Batch: a Special Case of Streaming

Last week, the team at Apache announced that Alibaba decided to contribute its Flink-fork, called Blink, back to the Apache Flink project.

A unified approach to Batch and Streaming

Apache Flink has been following the philosophy of taking a unified approach to batch and streaming data processing. The core building block is “continuous processing of unbounded data streams.” With this continuous processing, users can also do offline processing of bounded data sets.

The batch is considered as the special case of streaming and is supported by various projects such as Flink, Beam, etc. It is known as a powerful way of building data applications that generalize across real-time and offline processing and further reduces the complexity of data infrastructures.

“Batch is just a special case of streaming does not mean that any stream processor is now the right tool for your batch processing use cases.” Pure stream processing systems are slow at batch processing workloads. A stream processor that shuffles through message queues to analyze large amounts of available data is not useful.

Unified APIs such as Apache Beam delegate to different runtimes based on whether the data is continuous/unbounded of fix/bounded. For example, the implementations of the batch and streaming runtime of Google Cloud Dataflow are different, to get the desired performance and resilience in each case. Apache Flink has a streaming API that can do bounded/unbounded use cases and also offers a separate DataSet API and runtime stack which is faster for batch use cases.

What can be improved?

To make Flink’s experience on bounded data (batch) state-of-the-art, few enhancements are required.

A truly unified runtime operator stack

Currently, the bounded and unbounded operators have a different network and threading model which doesn’t mix and match.

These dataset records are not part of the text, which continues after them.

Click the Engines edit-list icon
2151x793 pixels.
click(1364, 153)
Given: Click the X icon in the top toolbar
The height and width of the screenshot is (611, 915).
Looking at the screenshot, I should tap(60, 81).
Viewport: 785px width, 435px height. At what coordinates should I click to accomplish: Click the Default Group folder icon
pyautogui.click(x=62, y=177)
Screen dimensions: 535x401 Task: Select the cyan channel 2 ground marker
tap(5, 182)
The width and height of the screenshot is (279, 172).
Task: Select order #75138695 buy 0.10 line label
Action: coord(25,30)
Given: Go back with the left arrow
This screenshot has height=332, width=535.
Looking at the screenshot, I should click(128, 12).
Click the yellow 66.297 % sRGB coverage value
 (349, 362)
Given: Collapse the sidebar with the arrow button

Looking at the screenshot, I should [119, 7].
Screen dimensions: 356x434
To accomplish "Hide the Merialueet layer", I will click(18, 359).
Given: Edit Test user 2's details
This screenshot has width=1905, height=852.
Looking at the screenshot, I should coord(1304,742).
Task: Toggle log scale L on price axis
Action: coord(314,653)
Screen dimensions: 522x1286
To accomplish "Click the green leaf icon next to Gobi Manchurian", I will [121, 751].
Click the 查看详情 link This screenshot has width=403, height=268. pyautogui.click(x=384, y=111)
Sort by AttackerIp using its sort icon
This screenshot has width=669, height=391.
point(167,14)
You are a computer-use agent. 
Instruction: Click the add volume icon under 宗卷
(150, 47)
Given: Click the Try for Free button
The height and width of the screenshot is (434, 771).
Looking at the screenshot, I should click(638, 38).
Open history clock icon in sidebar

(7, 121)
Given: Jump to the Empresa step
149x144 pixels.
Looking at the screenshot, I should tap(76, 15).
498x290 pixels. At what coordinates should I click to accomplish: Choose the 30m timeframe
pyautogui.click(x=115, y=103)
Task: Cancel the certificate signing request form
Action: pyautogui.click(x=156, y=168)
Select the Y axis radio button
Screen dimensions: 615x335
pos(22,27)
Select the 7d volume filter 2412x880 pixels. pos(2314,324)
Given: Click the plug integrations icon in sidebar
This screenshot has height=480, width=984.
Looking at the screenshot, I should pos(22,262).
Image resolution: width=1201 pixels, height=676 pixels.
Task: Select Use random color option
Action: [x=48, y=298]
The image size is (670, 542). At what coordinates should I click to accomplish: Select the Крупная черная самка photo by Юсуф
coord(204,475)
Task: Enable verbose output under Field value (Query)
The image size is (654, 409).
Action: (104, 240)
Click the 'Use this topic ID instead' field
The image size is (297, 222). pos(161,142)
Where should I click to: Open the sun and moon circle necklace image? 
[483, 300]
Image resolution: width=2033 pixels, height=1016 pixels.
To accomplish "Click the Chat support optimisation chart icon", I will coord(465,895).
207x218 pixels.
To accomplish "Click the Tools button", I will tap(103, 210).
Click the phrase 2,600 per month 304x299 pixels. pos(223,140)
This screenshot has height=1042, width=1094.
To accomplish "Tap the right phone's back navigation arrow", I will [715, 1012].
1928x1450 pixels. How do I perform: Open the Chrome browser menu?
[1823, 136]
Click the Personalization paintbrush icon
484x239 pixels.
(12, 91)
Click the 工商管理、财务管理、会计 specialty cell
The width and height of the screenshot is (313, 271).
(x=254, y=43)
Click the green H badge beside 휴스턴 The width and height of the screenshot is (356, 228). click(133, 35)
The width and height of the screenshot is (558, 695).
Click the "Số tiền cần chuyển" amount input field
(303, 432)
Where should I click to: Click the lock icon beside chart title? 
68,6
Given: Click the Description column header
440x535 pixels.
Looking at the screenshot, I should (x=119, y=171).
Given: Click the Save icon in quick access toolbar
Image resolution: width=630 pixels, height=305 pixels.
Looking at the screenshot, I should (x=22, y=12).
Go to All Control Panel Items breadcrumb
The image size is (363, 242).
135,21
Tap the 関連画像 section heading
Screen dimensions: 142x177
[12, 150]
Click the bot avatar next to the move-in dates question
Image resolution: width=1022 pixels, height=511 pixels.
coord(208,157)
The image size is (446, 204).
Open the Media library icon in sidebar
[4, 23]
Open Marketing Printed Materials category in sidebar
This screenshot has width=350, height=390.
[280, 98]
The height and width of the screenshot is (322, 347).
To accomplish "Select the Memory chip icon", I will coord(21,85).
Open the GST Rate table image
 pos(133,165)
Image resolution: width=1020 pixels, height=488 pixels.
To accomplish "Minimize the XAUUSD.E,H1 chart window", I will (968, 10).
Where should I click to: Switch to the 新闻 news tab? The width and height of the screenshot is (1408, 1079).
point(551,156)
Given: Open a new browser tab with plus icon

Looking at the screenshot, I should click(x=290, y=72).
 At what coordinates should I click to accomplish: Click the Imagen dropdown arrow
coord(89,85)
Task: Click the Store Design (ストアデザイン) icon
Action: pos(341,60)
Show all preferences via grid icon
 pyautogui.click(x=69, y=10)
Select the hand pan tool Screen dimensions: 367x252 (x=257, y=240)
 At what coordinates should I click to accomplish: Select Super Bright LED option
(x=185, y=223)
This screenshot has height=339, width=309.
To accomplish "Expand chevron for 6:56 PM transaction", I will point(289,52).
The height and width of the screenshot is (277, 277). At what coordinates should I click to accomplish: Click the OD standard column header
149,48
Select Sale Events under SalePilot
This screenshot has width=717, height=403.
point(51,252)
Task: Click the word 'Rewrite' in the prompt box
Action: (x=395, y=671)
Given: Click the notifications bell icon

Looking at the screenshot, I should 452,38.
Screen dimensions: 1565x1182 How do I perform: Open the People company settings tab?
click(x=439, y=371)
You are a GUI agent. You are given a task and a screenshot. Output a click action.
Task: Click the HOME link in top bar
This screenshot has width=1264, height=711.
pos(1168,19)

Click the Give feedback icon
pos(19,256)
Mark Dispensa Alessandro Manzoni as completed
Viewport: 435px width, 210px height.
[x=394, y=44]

Continuous streaming operators are the foundation in a unified stack. While operating on bounded data without latency constraints, the API or the query optimizer can easily select from a larger set of operators.

Exploiting bounded streams to reduce the scope of fault tolerance

While input data is bounded, it is possible to completely buffer data during shuffles and also replay that data after a failure. This makes recovery fine-grained and much more efficient.

Exploiting bounded stream operator properties for scheduling

A continuous unbounded streaming application needs all the operators that are running at the same time. An application on bounded data can schedule operations depending on how the operators consume data which increases resource efficiency.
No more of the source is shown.